The width of GBM was measured at 10 points in 10 TEM images of cross-sectioned glomerular barrier on magnification ×100,000 by ImageJ software (Madison, WI, USA). For estimation of mean width and NA of podocyte FPs, 10 images of cross-sectioned glomerular barrier on magnification ×40,000 and ×15,000 respectively were assessed by ImageJ software (Madison, WI, USA).

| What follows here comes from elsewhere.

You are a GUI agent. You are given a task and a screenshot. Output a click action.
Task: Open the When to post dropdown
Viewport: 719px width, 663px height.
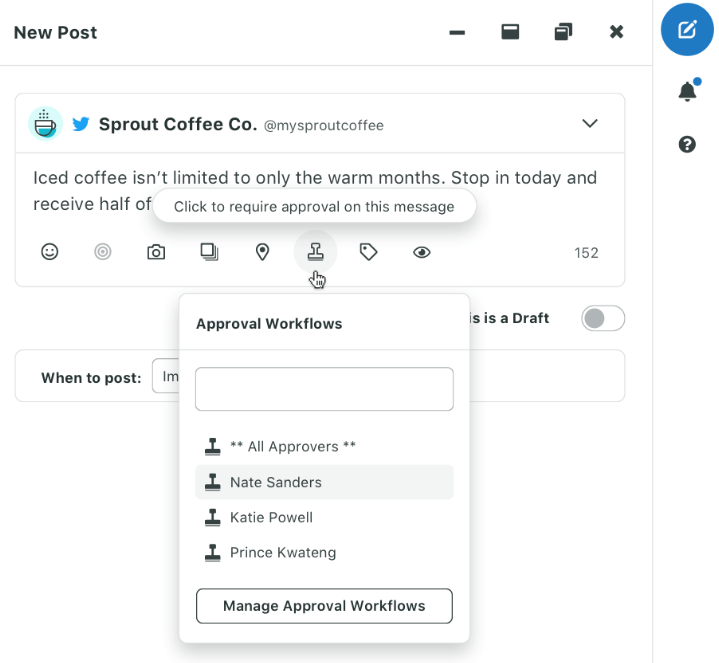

Autophagic compartments (autophagosomes, autolysosomes and lysosomes) in the podocytes were defined according to the guidelines for the use and interpretation of assay for monitoring autophagy (3rd edition) [27] and linked recommendations [67,68,69]. Autophagosomes were identified as compartments with a double membrane, which is separated by an electron-translucent cleft and encircling cytosol and/or organelles appearing morphologically intact [27,68]. Single-membrane, relatively electron-dense organelles, homogenously filled with very tiny granules, were counted as lysosomes (Figure 8a) [70]. Single-membrane compartments with electron dense cytoplasmic material and/or organelles at various stages of degradation were recognized as autolysosomes (Figure 8b) [27,68]. The Vv of autophagosomes, autolysosomes and lysosomes in the podocyte cytoplasm was assessed on magnification ×40,000 or ×60,000 by previously described methods [66,71] by ImageJ software (Madison, WI, USA).

Figure 8

Autophagic compartments in mouse podocytes: lysosomes (black arrow, a) and autolysosome (black arrow, b). TEM, scale bars: 1 μm (a) and 2 µm (b).

4.6. Westen Blotting

Frozen samples of renal cortex obtained from db/+ mice and db/db mice treated with empagliflozin or empagliflozin–linagliptin were homogenized in protein lysis RIPA buffer (50 mM Tris-HCl pH 8.0, 150 mM NaCl, 1% of Triton X-100, 1% of sodium deoxycholate, 0.1% of SDS, and 1 mM EDTA). The homogenate was centrifuged twice at 14,000× g for 30 min at 4 °C to obtain the supernatant. Equal amounts of protein were analyzed by immunoblot assays using anti-LAMP1, anti-Caspase-3, anti-Bcl-2, anti-LC3B antibody (Abcam, Cambridge, UK, ab25245, ab13847, ab692 and ab48394, 1:1000) and β-actin (Abcam, Cambridge, UK, ab1801) as control. Intensities of individual bands were quantified by using ImageJ software (Madison, WI, USA).

4.7. Statistical Analysis

Statistical processing was performed using STATISTICA 12 (Dell, Round Rock, TX, USA). Data are presented as medians, minimum and maximum values. Outliers were excluded using Grabbs’ test. The normal distribution was determined by the Kolmogorov–Smirnov test. As most of the variables were not distributed normally, the significance of the differences between independent groups was determined using the non-parametric Mann–Whitney U-test. The non-parametrical Wilcoxon test was applied for repeated comparisons. Spearman’s rank correlation analysis was applied to test the association between variables. The differences were considered significant at p below 0.05.

5. Conclusions

SGLT2 inhibitors and DPP4 inhibitors are relatively new classes of antihyperglycemic agents with distinct renoprotective actions. Identifying the renal effects of these drugs is a challenge to modern medicine. In our study, we demonstrated that both empagliflozin, a SGLT2 inhibitor, and linagliptin, a DPP4 inhibitor, attenuate diabetic kidney disease by promoting glomerular autophagy in db/db mice, a model of type 2 diabetes. The acceleration of autophagy flux under empagliflozin and linagliptin treatment is associated with mitigation of glomerular sclerosis, preservation of podocyte morphology, as well as with a slowdown in the growth of albuminuria. Upregulation of beclin-1 and downregulation of caspase-3 could be suggested as possible pathways in autophagy promotion. The data provide a new explanation for the mechanism of the renoprotective action of SGLT2 inhibitors and DPP4 inhibitors in diabetic kidney disease.